- [Problem] The word "fait" marks the lines to keep; find each one in the data and copy it.

(Stored records)
**********
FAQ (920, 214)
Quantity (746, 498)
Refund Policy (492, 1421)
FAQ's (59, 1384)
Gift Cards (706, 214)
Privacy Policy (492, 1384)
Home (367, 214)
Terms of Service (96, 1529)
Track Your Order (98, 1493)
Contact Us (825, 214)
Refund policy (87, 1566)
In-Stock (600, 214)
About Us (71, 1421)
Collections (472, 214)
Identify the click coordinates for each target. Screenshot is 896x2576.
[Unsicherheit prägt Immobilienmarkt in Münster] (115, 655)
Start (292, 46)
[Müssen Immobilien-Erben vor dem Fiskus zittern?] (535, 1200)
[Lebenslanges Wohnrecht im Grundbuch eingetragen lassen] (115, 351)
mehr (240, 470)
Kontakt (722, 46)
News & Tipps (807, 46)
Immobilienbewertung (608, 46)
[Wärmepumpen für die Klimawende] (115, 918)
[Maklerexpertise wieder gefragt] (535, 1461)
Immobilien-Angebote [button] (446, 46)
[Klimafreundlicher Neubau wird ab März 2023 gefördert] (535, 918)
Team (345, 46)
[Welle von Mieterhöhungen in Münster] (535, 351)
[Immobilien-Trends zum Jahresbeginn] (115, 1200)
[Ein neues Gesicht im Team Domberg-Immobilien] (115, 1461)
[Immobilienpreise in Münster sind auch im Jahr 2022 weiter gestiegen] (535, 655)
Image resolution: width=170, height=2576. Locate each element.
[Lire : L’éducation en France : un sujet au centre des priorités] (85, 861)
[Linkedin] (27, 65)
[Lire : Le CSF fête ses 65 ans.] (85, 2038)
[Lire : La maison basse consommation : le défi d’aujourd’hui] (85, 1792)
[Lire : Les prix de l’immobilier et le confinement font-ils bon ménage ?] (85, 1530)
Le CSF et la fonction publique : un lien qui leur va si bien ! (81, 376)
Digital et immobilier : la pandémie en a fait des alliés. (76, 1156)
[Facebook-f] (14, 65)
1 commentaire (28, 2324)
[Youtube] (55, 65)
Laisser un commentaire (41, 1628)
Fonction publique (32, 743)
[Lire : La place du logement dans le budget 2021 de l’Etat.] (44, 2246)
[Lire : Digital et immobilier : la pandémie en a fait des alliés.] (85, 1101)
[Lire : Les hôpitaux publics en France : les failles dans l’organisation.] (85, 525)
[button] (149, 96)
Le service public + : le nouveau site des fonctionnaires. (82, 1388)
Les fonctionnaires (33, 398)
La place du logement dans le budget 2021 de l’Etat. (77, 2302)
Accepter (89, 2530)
**********
- [Your solution]
Digital et immobilier : la pandémie en a fait des alliés. (76, 1156)
[Lire : Digital et immobilier : la pandémie en a fait des alliés.] (85, 1101)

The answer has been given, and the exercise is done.